Bisnis.com, JAKARTA - Koordinator Advokasi BPJS Watch Timboel Siregar buka suara usai Jaringan Komunitas Untuk BPJS Ketenagakerjaan (JKU-BPJS TK) meminta pemerintah merevisi Peraturan Menteri Ketenagakerjaan (Permenaker) No.5/2021.
Aturan ini mengatur tata cara penyelenggaraan program jaminan kecelakaan kerja (JKK), jaminan kematian (JKM), dan jaminan hari tua (JHT).
Timboel menilai, persoalan bukan di tingkat regulasi melainkan di tingkat pelaksanaan. Pasalnya, persoalan terjadi pada saat pendaftaran di mana BPJS Ketenagakerjaan menerima pendaftaran tanpa melakukan pengecekan lebih lanjut.
“Sehingga ketika klaim dilakukan dan ada dugaan fraud pada saat mendaftar dan setelah diperiksa memang ada fraud maka pihak BPJS tidak mau membayar klaim,” kata Timboel kepada Bisnis, Selasa (13/8/2024).

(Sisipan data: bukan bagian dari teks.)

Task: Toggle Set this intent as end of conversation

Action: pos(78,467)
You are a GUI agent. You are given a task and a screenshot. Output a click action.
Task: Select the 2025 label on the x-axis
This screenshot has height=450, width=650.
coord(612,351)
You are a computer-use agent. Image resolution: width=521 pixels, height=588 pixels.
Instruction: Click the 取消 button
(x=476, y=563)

Alih-alih merevisi Permenaker, menurutnya BPJS Ketenagakerjaan perlu melakukan pengecekan pada saat pendaftaran JKK-JKM. Misalnya, dengan memeriksa kondisi pendaftar baru apakah sedang sakit atau sehat, apakah pendaftar masih bekerja atau menganggur, hingga apakah pekerja merupakan penerima upah atau bukan penerima upah.

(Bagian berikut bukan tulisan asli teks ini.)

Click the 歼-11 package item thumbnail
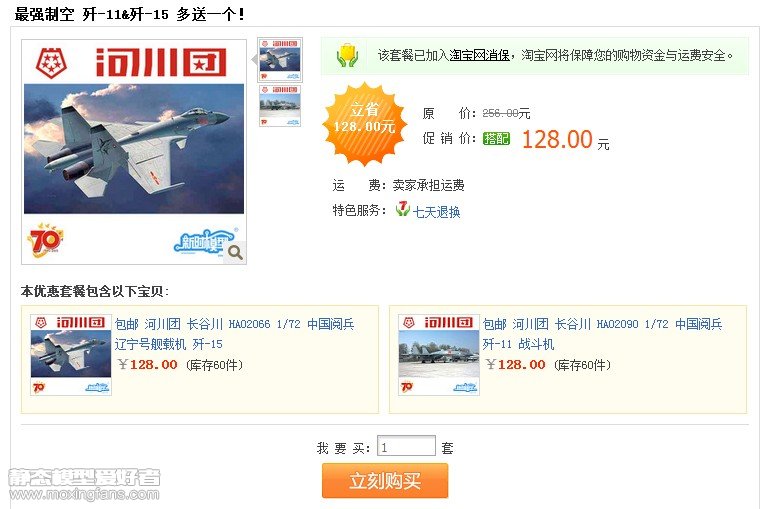Screen dimensions: 771x509 pos(439,355)
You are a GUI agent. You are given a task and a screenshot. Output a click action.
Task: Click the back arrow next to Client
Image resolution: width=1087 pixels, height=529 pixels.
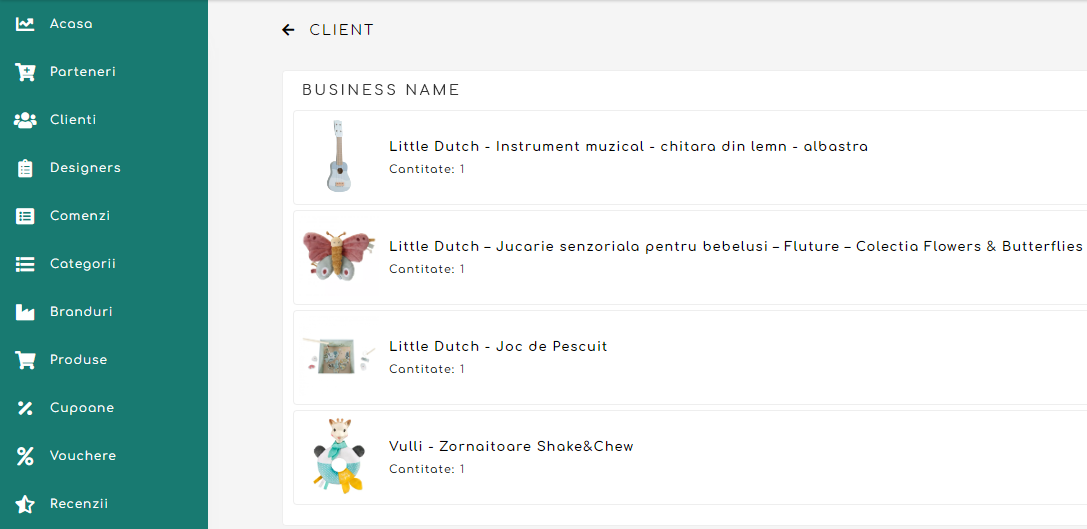coord(288,30)
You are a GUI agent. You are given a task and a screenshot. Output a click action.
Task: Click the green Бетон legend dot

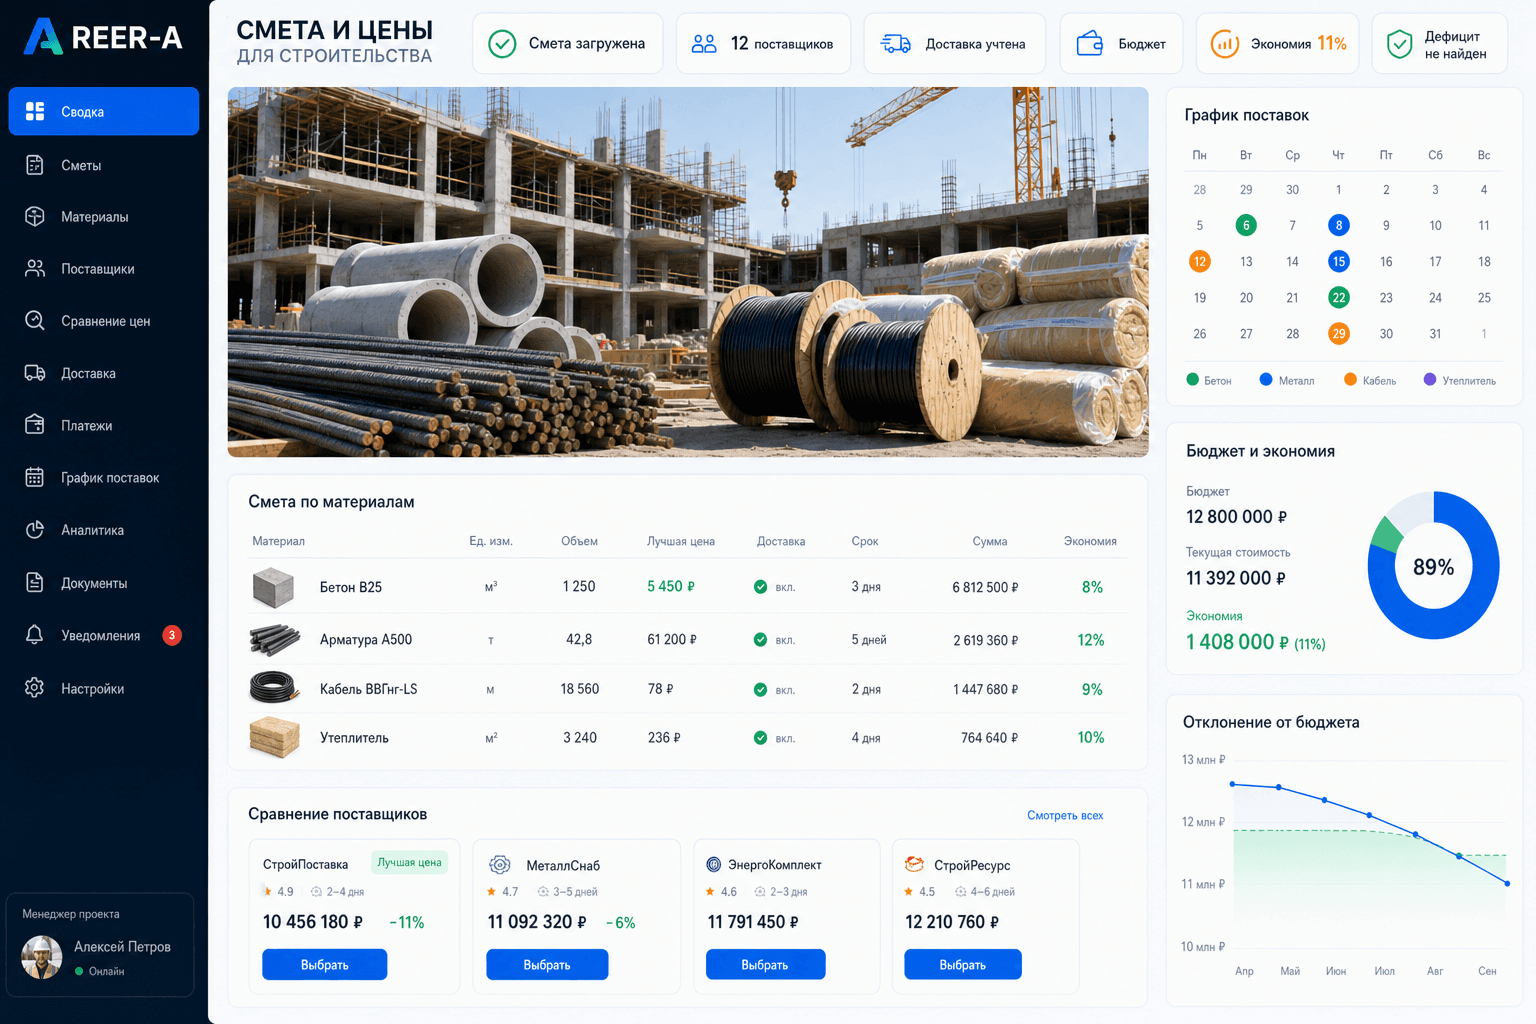(1192, 380)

Menurutnya dengan adanya pemeriksaan di awal, maka fraud pendaftaran dapat diminimalisir.
Baca Juga
“Jadi menurut saya bukan revisi permenaker yang dilakukan,” ujarnya.
JKU-BPJS TK sebelumnya meminta pemerintah untuk merevisi Permenaker No.5/2021. Koordinator JKU-BPJS TK Hartoyo menyebut bahwa sebagai acuan BPJS Ketenagakerjaan, pasal-pasal yang tercantum dalam aturan ini kurang jelas.
Dia mencontohkan, Kemnaker dalam beleid itu tidak memberikan kewenangan bagi BPJS Ketenagakerjaan untuk menolak klaim peserta. Adapun BPJS Ketenagakerjaan hanya diberi wewenang melakukan verifikasi kepastian kematian.
Sementara pelaksanaan di lapangan sangat jauh berbeda dari aturan yang ada. Hartoyo mengungkapkan, terjadi beberapa kasus penolakan klaim kematian terhadap peserta BPJS Ketenagakerjaan, khususnya bukan penerima upah (BPU).
Alasan penolakan klaim antara lain karena peserta tidak bekerja atau tidak memiliki pendapatan, memiliki penyakit menahun, dan surat wasiat tidak diakui lantaran tidak terhubung dengan saudara biologis.
Hartoyo menilai, hal ini telah menyalahi substansi Permenaker No.5/2021 serta melampaui wewenang dan mandat institusi BPJS Ketenagakerjaan.
“Itu semua di Permenaker nggak terlalu detail, nggak jelas. Akibatnya BPJS ini dalam tanda kutip kayak buat ide-ide sendiri gitu. Jadi kayak punya wewenang sendiri, bisa nolak atau tidak klaim BPJS ini,” tutur Hartoyo saat ditemui di Kantor Kementerian Ketenagakerjaan (Kemnaker), Selasa (13/8/2024).
Untuk itu, dia mengusulkan beberapa poin yang dapat dijadikan pertimbangan oleh pemerintah dalam merevisi Permenaker No.5/2021.
Salah satunya, meminta BPJS Ketenagakerjaan melakukan verifikasi sejak peserta mulai melakukan pendaftaran. Menurutnya, tidak ada lagi ruang penolakan klaim pada saat masyarakat resmi menjadi peserta, mendapatkan kartu, dan membayar iuran. Kecuali ada ketidaksesuaian data mendasar seperti peserta tidak meninggal tapi dilaporkan meninggal.
Termasuk di saat pendaftaran. Jika peserta tidak ada atau tidak terhubung dengan keluarga, lanjutnya, peserta dapat menentukan pihak yang ditunjuk sebagai penerima wasiat yang diketahui oleh pihak desa atau kelurahan.
“Jadi saat pendaftaran jika ingin dibatalkan sebagai peserta mulai saat itu,” ujarnya.
Pihaknya juga mengharapkan agar pemerintah membuat sistem yang memudahkan peserta melakukan klaim BPJS Ketenagakerjaan. Misalnya, dengan mengacu pada sistem data tunggal yakni Nomor Induk Kependudukan (NIK) untuk memudahkan proses pendaftaran dan klaim. Sebab dalam kasus-kasus tertentu, banyak peserta yang gagal melakukan klaim lantaran tidak dapat memenuhi syarat-syarat dokumen yang diminta.
“Jadi BPJS itu hanya butuh mensinkronkan datanya dengan Dukcapil dan dengan data Bank Indonesia,” pungkasnya.